[Saved data entries]
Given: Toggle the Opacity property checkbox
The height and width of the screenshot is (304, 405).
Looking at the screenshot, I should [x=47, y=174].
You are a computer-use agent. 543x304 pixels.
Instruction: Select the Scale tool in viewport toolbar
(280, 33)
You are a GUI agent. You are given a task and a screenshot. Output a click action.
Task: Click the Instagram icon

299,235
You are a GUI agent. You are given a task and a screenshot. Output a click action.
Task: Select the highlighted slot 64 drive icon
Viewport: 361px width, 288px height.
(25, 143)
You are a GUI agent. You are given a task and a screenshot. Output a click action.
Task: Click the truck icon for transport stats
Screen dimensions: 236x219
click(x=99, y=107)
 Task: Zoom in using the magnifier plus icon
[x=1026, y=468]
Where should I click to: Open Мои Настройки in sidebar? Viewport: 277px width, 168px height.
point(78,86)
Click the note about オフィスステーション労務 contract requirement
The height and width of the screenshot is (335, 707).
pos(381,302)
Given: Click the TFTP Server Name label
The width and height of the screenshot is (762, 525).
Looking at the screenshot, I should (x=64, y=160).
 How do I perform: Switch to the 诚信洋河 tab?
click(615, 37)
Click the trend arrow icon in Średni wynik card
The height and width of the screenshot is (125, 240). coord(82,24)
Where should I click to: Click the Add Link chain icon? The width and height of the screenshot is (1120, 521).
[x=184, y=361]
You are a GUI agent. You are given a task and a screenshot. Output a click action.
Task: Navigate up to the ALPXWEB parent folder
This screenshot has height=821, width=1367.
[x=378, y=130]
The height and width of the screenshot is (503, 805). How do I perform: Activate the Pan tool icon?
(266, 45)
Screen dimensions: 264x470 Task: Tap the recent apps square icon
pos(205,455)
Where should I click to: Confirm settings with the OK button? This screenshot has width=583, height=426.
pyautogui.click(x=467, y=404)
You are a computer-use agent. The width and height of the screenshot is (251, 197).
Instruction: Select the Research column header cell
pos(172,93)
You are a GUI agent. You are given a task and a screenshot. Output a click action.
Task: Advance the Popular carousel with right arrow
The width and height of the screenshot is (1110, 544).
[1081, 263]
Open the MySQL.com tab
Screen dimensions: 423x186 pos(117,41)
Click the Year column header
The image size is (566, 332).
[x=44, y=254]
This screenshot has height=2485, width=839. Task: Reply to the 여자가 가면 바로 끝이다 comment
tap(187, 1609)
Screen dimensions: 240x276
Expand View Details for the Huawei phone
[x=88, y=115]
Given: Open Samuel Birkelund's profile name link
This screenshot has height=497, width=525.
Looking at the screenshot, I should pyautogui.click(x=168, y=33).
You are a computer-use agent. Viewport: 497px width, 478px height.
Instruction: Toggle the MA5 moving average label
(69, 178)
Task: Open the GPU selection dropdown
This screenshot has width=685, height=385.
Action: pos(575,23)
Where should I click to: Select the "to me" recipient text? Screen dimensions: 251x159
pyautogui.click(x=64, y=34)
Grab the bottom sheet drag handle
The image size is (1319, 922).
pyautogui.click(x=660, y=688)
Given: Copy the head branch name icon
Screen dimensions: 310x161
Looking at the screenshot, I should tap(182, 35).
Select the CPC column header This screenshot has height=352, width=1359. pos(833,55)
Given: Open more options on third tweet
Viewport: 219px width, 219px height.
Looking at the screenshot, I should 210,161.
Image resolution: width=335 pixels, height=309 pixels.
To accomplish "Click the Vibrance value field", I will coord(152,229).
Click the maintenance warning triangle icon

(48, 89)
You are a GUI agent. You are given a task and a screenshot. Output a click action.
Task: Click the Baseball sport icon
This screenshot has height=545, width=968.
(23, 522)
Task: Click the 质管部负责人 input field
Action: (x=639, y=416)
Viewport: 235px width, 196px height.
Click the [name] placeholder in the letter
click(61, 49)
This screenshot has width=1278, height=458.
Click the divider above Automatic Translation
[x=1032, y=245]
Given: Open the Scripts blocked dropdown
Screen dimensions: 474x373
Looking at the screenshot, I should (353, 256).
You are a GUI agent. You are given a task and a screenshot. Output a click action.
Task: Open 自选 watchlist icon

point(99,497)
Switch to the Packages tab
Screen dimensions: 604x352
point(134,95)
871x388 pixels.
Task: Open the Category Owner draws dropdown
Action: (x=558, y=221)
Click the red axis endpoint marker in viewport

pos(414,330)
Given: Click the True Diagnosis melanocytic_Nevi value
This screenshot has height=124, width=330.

WHAT TO PRODUCE → Please copy the lines above from the line with "Instruction: Toggle the" up to and including the line with "Grab the bottom sheet drag handle", exactly as written and with nothing else.

RESULT →
Instruction: Toggle the MA5 moving average label
(69, 178)
Task: Open the GPU selection dropdown
This screenshot has width=685, height=385.
Action: pos(575,23)
Where should I click to: Select the "to me" recipient text? Screen dimensions: 251x159
pyautogui.click(x=64, y=34)
Grab the bottom sheet drag handle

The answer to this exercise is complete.